13:35 - 14:05 GMT: Keynote: Polar Educators International; A Vibrant Global Network Bridges the Gap Between Education and Research to Share Polar Science with the Broader Community
Presenter: Neelu Singh
Institution: Vice president - Polar Educators International (PEI) Executive Committee
Type: Keynote presentation
Abstract: Effective science education, outreach and communication need to be higher priorities within the scientific and education communities to develop informed decision makers with a deep understanding of our world and the nature of science. Conversations along these lines occurred during International Polar Year (IPY) Conferences in Oslo and Montreal. Dedicated educators and early career researchers in attendance at IPY conferences created an international network from these conversations, that five years later, has developed into a respected resource for Polar science communities wishing to make more meaningful connections with non-science audiences. Polar Educators International (PEI) is an effective example of capacity building, education, outreach, and training efforts of researchers, educators, science communicators, and others across the globe working together to bridge the gap between education and research.
This network of volunteer polar science education practitioners, has grown to include a general membership of over 1500 individuals from 30 countries.
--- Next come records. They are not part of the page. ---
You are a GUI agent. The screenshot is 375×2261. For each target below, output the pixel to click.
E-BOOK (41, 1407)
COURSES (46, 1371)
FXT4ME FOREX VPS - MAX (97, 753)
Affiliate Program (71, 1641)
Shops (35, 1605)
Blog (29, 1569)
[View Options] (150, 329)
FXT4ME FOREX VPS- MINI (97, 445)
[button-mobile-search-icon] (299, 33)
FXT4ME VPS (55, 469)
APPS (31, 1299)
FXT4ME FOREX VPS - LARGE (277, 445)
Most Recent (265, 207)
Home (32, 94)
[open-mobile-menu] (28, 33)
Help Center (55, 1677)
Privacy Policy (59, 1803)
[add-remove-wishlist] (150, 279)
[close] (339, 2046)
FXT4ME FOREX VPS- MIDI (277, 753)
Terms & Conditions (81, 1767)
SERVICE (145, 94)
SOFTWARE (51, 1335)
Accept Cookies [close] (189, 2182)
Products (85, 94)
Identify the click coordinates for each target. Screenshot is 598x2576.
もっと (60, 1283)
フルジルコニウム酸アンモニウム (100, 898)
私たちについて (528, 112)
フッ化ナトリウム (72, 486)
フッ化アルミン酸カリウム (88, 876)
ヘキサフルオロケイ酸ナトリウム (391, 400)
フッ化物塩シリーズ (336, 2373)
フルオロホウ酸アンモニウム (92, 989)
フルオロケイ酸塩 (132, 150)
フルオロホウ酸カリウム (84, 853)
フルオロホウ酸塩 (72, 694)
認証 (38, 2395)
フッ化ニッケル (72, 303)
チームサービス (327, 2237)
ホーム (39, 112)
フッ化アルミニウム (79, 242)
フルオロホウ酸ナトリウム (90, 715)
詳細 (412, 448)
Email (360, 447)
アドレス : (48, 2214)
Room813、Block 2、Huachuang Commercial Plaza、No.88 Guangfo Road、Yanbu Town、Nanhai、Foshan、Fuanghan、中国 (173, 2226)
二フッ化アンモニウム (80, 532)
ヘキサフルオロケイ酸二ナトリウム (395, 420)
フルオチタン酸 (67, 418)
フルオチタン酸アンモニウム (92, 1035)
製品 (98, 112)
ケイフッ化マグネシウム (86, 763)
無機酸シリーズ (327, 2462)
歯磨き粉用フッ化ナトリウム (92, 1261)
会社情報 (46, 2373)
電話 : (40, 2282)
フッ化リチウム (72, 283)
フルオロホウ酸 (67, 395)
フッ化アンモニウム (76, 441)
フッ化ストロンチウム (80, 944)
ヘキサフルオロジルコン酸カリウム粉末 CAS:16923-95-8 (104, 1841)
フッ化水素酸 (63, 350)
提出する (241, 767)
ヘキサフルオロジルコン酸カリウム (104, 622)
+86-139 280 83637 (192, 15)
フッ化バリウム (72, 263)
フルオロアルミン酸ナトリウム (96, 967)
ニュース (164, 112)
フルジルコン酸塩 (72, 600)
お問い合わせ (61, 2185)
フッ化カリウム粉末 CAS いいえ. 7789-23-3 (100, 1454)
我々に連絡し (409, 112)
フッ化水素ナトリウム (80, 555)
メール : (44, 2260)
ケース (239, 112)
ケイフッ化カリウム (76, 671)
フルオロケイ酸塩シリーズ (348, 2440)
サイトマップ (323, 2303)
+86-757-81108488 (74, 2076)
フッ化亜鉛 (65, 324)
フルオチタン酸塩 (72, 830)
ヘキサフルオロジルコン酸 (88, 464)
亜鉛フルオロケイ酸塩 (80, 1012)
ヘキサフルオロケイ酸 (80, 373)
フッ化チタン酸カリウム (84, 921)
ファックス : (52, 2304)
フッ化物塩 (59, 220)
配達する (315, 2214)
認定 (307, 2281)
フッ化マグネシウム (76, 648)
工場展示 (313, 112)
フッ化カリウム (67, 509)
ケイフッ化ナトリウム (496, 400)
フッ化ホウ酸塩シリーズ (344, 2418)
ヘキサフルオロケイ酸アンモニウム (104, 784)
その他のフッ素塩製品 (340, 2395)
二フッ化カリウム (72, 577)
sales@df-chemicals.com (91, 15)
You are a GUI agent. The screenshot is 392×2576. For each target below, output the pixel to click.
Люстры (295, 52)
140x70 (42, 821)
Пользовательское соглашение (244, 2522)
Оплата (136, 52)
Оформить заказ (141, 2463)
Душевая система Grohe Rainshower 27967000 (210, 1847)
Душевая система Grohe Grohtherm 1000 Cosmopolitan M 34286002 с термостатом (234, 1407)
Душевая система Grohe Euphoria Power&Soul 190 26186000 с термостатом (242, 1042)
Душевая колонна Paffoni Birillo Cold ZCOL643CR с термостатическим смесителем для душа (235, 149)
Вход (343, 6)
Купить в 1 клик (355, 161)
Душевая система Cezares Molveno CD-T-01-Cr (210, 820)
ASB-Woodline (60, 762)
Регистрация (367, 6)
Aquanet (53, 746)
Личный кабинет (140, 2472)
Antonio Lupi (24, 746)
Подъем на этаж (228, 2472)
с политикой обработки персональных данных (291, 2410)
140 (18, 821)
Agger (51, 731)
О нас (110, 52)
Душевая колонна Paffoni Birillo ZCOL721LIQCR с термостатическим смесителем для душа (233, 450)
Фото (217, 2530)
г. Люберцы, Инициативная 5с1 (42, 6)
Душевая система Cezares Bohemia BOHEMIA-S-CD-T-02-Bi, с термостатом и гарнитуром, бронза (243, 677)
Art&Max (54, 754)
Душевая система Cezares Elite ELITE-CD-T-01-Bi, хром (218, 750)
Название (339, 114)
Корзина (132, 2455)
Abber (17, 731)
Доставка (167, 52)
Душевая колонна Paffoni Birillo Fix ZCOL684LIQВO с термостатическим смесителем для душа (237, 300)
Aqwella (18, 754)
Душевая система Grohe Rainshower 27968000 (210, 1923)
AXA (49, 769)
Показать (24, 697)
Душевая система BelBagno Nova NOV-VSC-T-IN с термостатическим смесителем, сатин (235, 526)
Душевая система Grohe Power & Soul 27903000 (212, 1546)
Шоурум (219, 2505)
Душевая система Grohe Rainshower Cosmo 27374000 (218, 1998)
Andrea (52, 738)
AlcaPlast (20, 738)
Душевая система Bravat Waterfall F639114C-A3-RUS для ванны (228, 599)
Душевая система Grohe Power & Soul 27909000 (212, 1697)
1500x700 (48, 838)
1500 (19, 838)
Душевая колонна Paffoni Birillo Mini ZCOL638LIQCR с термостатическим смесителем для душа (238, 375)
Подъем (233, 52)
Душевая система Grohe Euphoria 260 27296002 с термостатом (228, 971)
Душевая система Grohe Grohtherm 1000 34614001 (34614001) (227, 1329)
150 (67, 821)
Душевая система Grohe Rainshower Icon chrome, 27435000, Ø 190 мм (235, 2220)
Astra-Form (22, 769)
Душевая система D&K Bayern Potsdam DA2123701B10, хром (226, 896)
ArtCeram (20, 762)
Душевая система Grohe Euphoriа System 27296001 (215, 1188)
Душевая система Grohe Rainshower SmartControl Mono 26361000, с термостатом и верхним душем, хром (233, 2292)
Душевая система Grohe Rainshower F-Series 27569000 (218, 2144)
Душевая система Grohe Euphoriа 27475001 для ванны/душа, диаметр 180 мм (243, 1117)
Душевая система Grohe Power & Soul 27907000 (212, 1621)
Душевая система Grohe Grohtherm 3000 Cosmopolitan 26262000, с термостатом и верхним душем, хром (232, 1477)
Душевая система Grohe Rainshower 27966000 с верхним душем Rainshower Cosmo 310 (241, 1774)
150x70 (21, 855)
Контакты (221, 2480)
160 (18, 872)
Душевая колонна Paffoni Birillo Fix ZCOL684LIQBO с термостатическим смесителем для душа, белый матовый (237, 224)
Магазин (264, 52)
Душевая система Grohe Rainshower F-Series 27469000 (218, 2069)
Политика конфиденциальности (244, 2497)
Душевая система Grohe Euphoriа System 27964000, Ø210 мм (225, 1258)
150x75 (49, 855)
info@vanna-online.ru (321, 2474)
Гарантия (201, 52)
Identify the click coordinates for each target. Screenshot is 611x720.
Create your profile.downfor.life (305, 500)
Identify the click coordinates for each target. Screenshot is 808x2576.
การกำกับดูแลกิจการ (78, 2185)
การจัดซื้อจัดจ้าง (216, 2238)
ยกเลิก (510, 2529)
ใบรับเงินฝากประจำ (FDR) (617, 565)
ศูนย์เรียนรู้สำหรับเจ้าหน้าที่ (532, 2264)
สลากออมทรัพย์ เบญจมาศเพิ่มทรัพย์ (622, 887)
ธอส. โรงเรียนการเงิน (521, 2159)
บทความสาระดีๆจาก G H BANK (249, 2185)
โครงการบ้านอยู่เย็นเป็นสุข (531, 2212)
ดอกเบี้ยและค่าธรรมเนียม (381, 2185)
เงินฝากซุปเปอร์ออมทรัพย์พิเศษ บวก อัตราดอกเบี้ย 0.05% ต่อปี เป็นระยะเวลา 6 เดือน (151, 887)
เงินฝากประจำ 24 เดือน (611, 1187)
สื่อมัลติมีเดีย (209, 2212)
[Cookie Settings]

PEI working groups partner educators with polar researchers, to develop activities both on-line, and in face-to-face interactions to activate polar knowledge transfer and dissemination. These demonstrated partnerships have created Master Classes offering online professional development providing resources and tools to increase knowledge and skills as a science communicator. Classes address current polar research, and connects participants to the PEI network of researchers and teachers in meaningful ways.
PEI sponsors international workshops, that have seen increasing attendance by researchers, demonstrating growing value in the connections and educational content PEI offers. Workshops offer value to educators, providing community, access to resources and professional development. The value to researchers is an expansion of professional networks to include educators, and partnerships to ensure educators have access to best-available polar science.
Members of PEI’s Council and Executive Committee gather insights and perspectives to think strategically about the future of this network.